Ok fellas, as many of you saw I purchased another boat last week. It is a 1995 Coleman Crawdad, and I purchased it from the original owner. It came with an anchor and a 41lb thrust trolling motor for $200. I have to pay another $71.50 to title and register it in my name in Texas. With all that said, the trolling motor did not work and it had tons of old water in the base of it. I got lucky again and found an older Johnson trolling motor for $30 yesterday. I also have a 1989 Johnson 4hp which I will be using primarily. My goal is to create some nice decks which I can fly fish from, but still keep the boat light enough to throw in the back of my Toyota Tacoma truck.

So far, I took out the aluminum back seat and flipped it upside down to be level with the rear boat brace. This I will use as my decking stability under the deck for the rear. I went to HD yesterday and got some house paneling wood which was paneled on 1 side, and it was about 1/4in thick? It was pretty expensive ($25) but it is very light. I also cut down some 1in circular pieces which I will be using as vertical braces for the deck. Being that it is about 122 on my back padio I can only work out there for about 10min then have to come back in for about 1hour to hydrate up. I was hoping this would be only a 1 weekend job, but I think its going to be 2 or 3.... I will keep you posted on my further results and pics as they come along.


----------



## topgun15v (Aug 28, 2011)

I almost forgot to post my 2 motors. I am very picky, and like that they are both Johnson and I am hoping about the same age. 1980s? The trolling motor doesn't say anything other than Johnson.....


----------



## topgun15v (Aug 28, 2011)

These were from yesterday and last night. My neighboors probably hate me, but at least it was only 96 degrees at 930 at night.... Texas heat sucks...
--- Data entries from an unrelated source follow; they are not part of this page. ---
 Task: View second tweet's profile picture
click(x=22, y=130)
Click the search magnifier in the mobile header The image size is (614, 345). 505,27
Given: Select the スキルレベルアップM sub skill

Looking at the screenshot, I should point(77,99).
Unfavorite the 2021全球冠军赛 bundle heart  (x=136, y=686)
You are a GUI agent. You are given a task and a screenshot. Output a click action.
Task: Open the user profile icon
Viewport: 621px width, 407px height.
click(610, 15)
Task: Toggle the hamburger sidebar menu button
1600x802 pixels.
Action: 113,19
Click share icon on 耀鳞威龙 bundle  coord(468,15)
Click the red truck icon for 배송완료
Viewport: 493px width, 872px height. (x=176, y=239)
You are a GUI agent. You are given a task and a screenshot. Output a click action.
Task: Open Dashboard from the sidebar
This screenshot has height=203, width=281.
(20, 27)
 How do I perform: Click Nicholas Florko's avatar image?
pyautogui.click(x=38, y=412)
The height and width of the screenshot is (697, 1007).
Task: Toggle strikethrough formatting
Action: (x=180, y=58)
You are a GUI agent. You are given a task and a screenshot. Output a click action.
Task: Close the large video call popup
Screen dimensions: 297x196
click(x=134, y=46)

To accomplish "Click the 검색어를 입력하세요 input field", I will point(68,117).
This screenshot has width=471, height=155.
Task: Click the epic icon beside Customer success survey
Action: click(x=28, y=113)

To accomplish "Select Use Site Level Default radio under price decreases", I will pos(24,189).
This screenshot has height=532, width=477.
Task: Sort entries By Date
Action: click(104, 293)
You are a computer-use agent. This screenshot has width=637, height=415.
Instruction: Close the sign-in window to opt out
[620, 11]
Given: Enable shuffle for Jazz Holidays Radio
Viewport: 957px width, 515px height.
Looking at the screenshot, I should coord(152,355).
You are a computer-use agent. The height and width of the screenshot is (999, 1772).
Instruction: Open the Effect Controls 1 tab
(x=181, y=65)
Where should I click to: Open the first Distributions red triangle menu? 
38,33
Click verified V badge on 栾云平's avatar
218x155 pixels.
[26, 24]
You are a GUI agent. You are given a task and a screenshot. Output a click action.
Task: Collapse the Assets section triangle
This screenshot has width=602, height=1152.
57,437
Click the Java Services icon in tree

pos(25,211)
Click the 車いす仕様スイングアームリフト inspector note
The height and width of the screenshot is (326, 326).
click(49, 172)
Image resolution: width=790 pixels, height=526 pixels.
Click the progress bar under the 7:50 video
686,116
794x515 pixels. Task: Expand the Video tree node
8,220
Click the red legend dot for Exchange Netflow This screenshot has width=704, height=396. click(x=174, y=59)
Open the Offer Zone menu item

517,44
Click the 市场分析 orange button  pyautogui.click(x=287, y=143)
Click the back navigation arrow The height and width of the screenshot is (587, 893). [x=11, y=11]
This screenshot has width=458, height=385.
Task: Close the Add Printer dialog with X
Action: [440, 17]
These were basically gutting, cleaning, and taking measurements. I also was able to build the decks front and rear. Next will be the deck posts, deck L brackets, compartments, and carpet.


----------



## topgun15v (Sep 3, 2011)

Yesterday I just got it tagged and titled into my name. $71.50 later... Anyways, I am almost done with her, only have carpeting and a few odds and ends here and there. When it cools down tomorrow I will go outside and take more pics and show everyone! Getting excited, my wife and I are going out in it tomorrow. 

Last night I also drained my lower unit oil from my motor and replaced it with new. I also put new spark plugs and gaped them properly. I got all new fuel and oil mix 50:1. I started it up last night testing it and it started on the 3rd pull! Not bad for a 1989 ehh? Anyways, I will take pics in the water tomorrow.


----------



## Jim (Sep 3, 2011)

so far so good! You going to move the rear seat as far back as it will go? It really gives the guy in the rear allot more room than you think even though it is just a few inches.


----------



## bassboy1 (Sep 3, 2011)

topgun15v said:


> ...but at least it was only 96 degrees at 930 at night.... Texas heat sucks...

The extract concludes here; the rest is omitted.